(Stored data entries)
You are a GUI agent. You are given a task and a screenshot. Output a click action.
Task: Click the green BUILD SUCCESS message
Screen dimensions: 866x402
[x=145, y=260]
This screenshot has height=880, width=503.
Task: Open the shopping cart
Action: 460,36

_Work instruction_
Would you reproduce all the entries exactly?

_Task output_
You are a GUI agent. You are given a task and a screenshot. Output a click action.
Task: Click the green BUILD SUCCESS message
Screen dimensions: 866x402
[x=145, y=260]
This screenshot has height=880, width=503.
Task: Open the shopping cart
Action: 460,36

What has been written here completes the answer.